» About this task: What do the lines from the one containing "Screen dimensions: 534x404" through the end of the listing below say? Restate them word for word and give nothing else.
━━━━━━━━━━━━━━━━━━━━
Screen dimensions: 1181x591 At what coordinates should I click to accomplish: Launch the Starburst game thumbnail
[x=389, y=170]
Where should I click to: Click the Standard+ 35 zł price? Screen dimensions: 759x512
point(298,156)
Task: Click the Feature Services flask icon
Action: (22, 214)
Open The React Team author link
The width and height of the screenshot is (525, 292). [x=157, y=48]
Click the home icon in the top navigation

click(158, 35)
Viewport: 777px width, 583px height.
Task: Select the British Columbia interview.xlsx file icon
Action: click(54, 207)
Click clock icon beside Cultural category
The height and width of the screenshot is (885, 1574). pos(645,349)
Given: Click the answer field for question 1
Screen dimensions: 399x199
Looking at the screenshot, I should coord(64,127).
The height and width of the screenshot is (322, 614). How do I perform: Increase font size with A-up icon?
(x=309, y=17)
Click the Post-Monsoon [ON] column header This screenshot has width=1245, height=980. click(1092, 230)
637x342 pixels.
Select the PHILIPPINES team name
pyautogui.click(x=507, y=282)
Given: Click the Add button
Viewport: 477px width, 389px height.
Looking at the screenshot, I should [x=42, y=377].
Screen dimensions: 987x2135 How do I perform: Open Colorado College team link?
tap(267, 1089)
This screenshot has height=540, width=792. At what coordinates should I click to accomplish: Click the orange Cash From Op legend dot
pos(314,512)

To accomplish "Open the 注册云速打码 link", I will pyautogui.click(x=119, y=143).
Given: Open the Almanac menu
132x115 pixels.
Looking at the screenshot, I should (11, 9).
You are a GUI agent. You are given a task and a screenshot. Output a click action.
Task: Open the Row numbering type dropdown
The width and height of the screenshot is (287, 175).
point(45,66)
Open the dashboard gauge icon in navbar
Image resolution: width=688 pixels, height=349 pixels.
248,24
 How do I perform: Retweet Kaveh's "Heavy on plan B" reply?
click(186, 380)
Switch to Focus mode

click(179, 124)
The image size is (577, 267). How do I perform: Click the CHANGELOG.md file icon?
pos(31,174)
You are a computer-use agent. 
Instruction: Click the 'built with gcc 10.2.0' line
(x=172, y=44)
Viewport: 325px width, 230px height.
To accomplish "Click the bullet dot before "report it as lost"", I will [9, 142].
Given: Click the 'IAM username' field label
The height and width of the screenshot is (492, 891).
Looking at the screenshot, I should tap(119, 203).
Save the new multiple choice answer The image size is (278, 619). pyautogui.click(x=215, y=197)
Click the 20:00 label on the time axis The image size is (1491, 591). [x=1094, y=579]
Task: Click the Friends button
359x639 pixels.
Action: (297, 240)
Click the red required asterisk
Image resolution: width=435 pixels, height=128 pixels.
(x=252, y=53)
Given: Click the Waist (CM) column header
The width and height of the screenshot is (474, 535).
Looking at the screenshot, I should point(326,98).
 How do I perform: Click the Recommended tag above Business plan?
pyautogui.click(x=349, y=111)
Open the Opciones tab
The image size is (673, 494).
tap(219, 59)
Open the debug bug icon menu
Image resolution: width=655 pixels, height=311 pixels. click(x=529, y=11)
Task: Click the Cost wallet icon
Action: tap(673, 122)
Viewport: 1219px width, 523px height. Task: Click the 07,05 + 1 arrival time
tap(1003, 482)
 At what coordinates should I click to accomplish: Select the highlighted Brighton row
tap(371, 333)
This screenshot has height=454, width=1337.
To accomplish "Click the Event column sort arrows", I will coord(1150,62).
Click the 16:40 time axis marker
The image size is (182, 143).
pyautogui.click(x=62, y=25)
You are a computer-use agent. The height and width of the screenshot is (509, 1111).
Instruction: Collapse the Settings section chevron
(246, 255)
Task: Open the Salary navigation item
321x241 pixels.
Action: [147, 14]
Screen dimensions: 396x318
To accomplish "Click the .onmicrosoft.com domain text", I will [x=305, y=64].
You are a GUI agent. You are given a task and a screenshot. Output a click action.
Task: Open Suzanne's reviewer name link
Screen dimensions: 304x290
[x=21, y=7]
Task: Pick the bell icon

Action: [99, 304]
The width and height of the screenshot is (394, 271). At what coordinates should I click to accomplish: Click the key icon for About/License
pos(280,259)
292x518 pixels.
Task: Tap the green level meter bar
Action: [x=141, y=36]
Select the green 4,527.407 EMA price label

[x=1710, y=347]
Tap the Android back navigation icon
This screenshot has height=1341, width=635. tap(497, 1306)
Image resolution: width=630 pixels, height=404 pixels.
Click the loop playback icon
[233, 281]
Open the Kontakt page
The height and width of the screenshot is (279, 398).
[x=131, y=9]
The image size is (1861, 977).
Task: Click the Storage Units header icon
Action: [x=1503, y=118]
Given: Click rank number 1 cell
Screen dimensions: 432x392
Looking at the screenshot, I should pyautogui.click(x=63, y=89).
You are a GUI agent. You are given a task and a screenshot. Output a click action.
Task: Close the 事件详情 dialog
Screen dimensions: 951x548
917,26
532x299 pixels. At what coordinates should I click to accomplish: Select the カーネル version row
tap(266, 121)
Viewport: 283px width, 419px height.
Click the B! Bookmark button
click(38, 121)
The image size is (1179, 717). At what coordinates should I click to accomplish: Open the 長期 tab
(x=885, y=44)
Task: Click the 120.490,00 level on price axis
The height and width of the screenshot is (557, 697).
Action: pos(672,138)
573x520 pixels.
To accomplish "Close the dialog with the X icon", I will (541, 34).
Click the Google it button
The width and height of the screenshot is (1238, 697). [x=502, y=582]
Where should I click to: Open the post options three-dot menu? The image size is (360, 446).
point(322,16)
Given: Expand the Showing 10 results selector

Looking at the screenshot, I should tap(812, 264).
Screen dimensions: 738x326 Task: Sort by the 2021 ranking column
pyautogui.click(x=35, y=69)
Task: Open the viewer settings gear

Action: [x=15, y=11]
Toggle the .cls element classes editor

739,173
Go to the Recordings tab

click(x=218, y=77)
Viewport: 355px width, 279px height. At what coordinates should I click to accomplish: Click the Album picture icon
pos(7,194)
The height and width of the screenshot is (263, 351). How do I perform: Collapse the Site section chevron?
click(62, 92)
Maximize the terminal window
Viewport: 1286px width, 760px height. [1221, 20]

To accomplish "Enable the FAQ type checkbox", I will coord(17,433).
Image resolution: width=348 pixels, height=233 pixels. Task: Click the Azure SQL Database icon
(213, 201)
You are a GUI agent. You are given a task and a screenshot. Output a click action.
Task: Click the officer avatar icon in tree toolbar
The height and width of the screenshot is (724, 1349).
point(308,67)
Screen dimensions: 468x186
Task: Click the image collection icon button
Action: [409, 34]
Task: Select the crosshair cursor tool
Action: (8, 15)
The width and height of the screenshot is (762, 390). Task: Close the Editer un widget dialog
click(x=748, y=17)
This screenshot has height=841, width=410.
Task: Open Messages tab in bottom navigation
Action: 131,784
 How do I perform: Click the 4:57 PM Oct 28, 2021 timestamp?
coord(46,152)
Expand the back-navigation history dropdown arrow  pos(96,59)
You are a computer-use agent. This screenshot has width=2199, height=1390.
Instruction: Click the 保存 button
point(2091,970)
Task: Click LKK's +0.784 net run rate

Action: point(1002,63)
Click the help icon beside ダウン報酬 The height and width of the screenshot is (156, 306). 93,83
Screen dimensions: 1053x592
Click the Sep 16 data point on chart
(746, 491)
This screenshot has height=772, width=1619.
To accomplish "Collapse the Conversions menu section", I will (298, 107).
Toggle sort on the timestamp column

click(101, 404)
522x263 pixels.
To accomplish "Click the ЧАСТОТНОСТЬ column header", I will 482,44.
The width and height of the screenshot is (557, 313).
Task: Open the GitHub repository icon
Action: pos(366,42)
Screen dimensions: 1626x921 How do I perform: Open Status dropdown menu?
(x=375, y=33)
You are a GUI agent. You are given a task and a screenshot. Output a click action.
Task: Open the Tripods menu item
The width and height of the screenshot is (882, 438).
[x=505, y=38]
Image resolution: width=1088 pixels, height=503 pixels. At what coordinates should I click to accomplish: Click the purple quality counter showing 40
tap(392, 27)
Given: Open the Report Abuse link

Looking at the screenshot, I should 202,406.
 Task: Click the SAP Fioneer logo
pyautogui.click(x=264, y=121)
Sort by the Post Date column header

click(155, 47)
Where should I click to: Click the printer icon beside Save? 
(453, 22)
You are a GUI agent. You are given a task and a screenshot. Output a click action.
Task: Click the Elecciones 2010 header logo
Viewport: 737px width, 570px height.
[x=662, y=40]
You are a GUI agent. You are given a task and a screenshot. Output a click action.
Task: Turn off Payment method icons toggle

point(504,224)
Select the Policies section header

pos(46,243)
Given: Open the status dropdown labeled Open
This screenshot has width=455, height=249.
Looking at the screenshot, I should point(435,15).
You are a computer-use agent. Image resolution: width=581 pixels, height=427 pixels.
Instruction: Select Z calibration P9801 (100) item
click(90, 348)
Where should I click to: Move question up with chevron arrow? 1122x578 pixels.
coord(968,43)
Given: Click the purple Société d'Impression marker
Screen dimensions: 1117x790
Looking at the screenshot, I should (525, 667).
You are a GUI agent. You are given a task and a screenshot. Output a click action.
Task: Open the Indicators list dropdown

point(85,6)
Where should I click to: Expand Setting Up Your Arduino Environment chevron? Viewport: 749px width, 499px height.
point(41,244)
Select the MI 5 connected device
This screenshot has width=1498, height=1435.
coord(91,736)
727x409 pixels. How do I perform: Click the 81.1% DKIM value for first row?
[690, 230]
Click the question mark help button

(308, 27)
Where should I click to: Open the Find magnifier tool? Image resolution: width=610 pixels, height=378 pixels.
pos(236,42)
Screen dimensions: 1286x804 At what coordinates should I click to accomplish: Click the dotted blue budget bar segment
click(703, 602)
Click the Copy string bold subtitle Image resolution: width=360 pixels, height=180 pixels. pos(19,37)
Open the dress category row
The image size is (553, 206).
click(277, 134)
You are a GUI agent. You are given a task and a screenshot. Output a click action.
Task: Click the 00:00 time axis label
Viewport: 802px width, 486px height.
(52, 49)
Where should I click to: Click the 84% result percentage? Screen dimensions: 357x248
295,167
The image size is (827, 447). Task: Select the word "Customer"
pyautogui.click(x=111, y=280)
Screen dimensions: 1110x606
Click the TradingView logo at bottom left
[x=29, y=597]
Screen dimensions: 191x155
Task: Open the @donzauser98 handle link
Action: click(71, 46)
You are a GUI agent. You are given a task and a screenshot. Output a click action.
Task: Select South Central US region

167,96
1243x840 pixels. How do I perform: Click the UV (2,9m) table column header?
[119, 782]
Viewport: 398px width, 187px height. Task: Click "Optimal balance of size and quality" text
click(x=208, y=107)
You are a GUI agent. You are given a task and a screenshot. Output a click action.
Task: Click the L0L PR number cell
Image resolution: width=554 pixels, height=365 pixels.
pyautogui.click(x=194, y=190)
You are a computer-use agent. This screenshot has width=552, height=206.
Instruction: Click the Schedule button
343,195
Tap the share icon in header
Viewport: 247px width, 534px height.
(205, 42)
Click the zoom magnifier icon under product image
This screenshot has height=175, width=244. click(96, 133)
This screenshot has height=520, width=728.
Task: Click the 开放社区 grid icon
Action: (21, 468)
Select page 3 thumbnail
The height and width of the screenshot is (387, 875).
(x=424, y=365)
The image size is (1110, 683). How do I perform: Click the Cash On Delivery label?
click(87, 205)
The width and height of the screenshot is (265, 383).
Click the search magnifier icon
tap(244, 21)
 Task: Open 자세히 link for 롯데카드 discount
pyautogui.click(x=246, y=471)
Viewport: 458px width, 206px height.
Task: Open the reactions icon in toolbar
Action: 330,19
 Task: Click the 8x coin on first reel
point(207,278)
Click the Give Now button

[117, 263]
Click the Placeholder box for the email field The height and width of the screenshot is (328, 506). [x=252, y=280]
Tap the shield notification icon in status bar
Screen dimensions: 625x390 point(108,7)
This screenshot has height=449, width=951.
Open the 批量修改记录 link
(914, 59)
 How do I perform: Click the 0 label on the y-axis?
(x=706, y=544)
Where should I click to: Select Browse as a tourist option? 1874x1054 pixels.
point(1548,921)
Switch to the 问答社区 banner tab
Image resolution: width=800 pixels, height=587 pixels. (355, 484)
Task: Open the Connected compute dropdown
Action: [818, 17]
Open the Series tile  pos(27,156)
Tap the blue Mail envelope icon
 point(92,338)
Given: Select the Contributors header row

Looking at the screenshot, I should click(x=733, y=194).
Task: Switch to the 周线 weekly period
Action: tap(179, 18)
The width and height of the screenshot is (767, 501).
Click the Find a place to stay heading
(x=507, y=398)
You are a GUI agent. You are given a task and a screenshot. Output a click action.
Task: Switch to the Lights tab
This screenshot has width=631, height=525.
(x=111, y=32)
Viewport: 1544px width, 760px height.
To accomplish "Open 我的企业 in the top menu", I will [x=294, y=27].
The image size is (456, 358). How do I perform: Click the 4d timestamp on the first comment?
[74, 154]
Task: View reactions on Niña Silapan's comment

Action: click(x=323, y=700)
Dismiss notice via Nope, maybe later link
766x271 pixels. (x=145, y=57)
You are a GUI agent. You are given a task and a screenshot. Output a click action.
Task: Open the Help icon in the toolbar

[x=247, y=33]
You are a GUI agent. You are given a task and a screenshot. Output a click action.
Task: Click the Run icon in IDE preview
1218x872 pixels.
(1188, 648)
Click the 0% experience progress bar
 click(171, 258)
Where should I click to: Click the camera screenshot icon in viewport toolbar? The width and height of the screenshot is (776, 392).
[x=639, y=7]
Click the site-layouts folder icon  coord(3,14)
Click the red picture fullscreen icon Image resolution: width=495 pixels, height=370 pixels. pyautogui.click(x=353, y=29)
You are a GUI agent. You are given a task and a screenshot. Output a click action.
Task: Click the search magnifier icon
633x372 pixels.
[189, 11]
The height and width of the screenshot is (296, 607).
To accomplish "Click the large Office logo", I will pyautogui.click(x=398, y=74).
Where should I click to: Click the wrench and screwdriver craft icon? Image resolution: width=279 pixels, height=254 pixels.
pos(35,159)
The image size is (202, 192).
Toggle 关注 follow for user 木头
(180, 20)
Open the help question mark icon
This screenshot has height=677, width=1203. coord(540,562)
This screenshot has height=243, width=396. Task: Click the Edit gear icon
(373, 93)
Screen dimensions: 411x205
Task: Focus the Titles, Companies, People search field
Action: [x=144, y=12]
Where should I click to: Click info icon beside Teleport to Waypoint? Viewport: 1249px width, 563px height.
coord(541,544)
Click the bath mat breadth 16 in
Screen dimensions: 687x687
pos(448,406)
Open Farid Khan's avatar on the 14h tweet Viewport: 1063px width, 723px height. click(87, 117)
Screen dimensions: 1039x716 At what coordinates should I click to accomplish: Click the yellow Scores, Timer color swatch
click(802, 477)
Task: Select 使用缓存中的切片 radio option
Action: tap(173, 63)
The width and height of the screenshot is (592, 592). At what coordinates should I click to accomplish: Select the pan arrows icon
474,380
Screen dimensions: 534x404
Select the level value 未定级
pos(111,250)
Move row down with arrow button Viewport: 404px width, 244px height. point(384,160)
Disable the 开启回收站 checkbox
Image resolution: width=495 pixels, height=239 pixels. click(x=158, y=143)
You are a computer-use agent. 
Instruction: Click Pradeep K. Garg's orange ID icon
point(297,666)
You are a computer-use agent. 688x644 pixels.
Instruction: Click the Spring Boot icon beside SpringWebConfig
━━━━━━━━━━━━━━━━━━━━
» Problem solution:
Screen dimensions: 534x404
Select the level value 未定级
pos(111,250)
Move row down with arrow button Viewport: 404px width, 244px height. point(384,160)
Disable the 开启回收站 checkbox
Image resolution: width=495 pixels, height=239 pixels. click(x=158, y=143)
You are a computer-use agent. 
Instruction: Click Pradeep K. Garg's orange ID icon
point(297,666)
You are a computer-use agent. 688x644 pixels.
Instruction: Click the Spring Boot icon beside SpringWebConfig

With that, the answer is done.